Your situation sounds complicated, however I suggest that your partner try self representing after obtaining a 60i certificate. You don't need to be an accomplished speaker to get your message across at the initial court hearing. I have seen some solicitors in court who weren't good speakers but they still managed to get there message across. I have self represented the last six years and I have never been required to say much at the initial hearing. In fact at one of the initial hearings I didn't have to say a word in the morning session, the magistrate read the Affidavits and gave my ex a serve and granted me residence of our child as an Interim Order. I had to say a little bit in the afternoon session when details of the Interim Order were being worked out.

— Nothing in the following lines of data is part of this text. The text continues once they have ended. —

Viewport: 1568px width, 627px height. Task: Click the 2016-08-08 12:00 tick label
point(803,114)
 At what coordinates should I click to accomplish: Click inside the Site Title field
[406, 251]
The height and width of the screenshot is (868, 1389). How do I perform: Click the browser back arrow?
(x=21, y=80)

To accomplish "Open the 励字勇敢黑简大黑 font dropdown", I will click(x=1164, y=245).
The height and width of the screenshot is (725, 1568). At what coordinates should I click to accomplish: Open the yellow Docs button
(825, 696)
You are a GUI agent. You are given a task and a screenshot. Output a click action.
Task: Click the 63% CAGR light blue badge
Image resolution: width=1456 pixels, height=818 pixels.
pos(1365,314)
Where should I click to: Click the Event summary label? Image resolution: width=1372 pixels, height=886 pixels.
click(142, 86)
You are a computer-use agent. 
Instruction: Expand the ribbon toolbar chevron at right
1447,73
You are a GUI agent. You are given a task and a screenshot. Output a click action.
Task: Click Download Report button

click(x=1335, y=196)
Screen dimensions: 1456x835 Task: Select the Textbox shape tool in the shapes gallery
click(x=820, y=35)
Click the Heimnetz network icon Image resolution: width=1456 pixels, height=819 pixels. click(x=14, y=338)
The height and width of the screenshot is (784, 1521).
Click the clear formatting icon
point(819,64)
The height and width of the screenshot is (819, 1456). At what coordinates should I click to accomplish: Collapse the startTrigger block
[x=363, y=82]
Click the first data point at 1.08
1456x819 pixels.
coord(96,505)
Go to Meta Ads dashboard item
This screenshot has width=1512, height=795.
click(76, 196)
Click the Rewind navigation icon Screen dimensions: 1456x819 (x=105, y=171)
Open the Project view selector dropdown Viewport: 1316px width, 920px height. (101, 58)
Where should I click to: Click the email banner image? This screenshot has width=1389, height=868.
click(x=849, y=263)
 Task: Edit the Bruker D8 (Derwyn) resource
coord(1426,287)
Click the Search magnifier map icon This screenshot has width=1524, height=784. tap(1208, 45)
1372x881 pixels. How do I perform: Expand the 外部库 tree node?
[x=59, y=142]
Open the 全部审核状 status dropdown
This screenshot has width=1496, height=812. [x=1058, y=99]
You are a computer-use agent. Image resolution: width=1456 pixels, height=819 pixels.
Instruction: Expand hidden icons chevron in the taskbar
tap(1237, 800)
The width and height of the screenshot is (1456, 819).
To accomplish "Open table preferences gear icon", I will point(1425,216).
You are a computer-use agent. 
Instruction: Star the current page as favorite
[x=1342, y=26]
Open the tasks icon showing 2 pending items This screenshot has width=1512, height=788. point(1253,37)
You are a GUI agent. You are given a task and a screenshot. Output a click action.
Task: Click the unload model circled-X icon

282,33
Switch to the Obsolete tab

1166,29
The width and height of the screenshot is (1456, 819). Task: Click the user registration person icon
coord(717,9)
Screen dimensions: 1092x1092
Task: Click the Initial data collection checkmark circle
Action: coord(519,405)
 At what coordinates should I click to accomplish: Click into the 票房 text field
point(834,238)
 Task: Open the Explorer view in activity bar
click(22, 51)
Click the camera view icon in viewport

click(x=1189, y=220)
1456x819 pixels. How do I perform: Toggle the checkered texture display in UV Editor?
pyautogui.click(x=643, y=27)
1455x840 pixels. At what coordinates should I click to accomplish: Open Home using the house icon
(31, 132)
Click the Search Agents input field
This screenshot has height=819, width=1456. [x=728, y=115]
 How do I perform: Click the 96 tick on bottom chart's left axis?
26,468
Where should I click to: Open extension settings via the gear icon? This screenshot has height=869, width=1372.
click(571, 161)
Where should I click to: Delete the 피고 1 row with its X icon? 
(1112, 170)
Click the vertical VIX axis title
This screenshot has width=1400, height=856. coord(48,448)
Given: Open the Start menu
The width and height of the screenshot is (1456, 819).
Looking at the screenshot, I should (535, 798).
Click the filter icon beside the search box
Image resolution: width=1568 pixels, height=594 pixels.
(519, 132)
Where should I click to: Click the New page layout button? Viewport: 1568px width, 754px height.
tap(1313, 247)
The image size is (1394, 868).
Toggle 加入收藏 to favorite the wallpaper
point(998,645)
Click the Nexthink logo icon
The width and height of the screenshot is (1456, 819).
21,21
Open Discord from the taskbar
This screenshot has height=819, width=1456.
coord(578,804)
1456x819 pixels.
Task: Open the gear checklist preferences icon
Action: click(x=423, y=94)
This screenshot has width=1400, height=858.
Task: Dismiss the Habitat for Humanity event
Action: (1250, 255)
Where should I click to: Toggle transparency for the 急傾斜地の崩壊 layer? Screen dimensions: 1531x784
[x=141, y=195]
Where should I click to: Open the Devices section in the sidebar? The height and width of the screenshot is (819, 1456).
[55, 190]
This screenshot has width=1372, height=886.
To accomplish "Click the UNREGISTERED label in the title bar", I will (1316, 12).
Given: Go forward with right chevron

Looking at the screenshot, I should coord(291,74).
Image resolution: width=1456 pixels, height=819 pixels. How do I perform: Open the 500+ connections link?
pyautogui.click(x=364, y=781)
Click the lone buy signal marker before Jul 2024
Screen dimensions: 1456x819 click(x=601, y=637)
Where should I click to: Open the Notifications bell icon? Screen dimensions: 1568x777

All your partner basically needs to say at the initial hearing is that my ex is withholding our daughter for know good reason and I would like to see her as per my application. You could also say that we had a parenting plan but the ex has refused to follow it. The magistrate might ask some questions about age, when was the last time you saw her, etc. Yor ex or her Solicitor will say there bit and the magistrate will most probably ask for a Welfare Report. Most cases are settled before a final hearing. Your partner with your help will need to be able to negotiate with his ex or her Solicitor at the next hearing date after the Welfare Report is released. Unless your partners ex has bucket loads of money she will probably settle before proceeding to a final hearing.

Your partner can get help from Community Legal Organisations with putting the Initiating Application together. Your partner needs to show his ex he won't let her get away with acting unreasonable. If he does the pattern will be set for the future to his detriment. Good luck!